Das, was man heute von Doha sieht, gibt es eigentlich erst seit 60 Jahren, als - noch unter britischem Protektorat - die Ölexporte begannen. In einem Land, in dem so wenig Geschichte fühlbar ist und so viel vorwärtsdrängende Energie, erscheint mir Traditionspflege geradezu lebensnotwendig. Viele Deutsche finden hier noch einmal einen neuen Zugang zur Kirche, gerade Ehepaare um die 40 mit Kindern im Kindergarten- und Grundschulalter.

In der Kirchengemeinde halten wir uns mit unseren Kindern an den Turnus des Jahreskreises, wie wir ihn von zu Hause ­kennen. Wir basteln Laternen im November, feiern Nikolaus, Weihnachten, Fasching und bemalen Ostereier. Für die Mütter sind solche Treffen natürlich auch eine Gelegenheit, sich mal ­wieder zu unterhalten. Wir singen und beten, basteln und spielen miteinander. Im Dezember kam der Nikolaus in die neu eröffnete deutsche Schule und brachte jedem Kind ein kleines Säckchen.

Bei Gemeindeabenden in unserem Haus gibt es einen Diavortrag oder eine Diskussion. Deutsche Musiker aus dem neu gegründeten Symphonieorchester Katar bescherten uns einmal ­einen Abend mit klassischer Musik. Am Schluss steht der Abendsegen, dann singen wir "Der Mond ist aufgegangen". Letztens sagte jemand: "Dieses Lied tut gut nach einem so staubigen und vollen Tag.

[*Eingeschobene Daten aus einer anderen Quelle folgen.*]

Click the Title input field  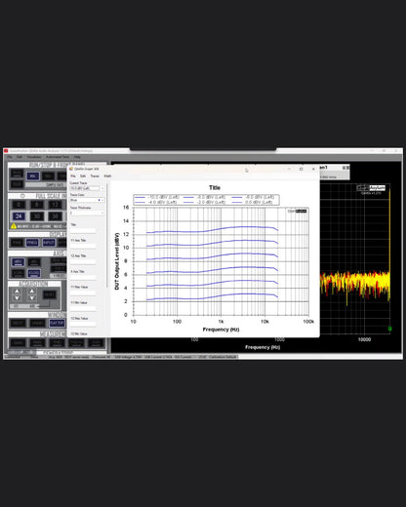pos(83,230)
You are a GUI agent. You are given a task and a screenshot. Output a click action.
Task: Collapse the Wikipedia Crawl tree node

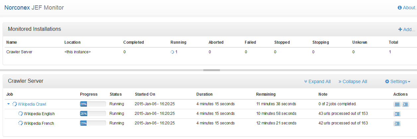click(x=9, y=104)
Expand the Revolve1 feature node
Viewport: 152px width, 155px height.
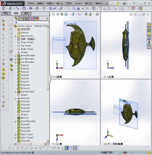click(x=15, y=99)

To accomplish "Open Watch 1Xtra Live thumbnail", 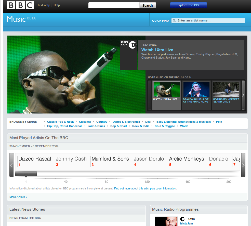I will (166, 89).
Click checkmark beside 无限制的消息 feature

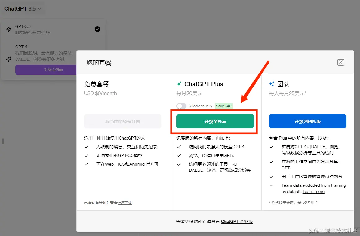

Ich komme zur Ruhe und zu mir selbst."

Nach dem Ostergottesdienst im April suchten die Kinder in unserem Garten Ostereier, natürlich keine Schokoeier - wegen der Hitze. Im Gottesdienst haben wir erstmals überhaupt in Doha konfirmiert - ein 14-jähriges Mädchen. Ihr Vater arbeitet bei einer Baufirma. Sie lebt mit ihrer Familie erst seit dem Herbst hier, in einem abgeschlossenen Wohngebiet (einem "Compound"). Dort hat sie auch Freundinnen gefunden. Für den Sommer freut sie sich auf ihr Zuhause in Deutschland, wird sie doch auch bald Tante. Und dann will sie Patin werden.

Offenbar hat auch die Jugendliche, als sie ihren Konfirmationsspruch auswählte, einen Kontrapunkt zum rasanten Leben hier in dieser boomenden Stadt gesucht. Ihr Spruch stammt aus dem Hebräerbrief 13,8 und lautet: "Jesus Christus gestern und heute und derselbe auch in Ewigkeit".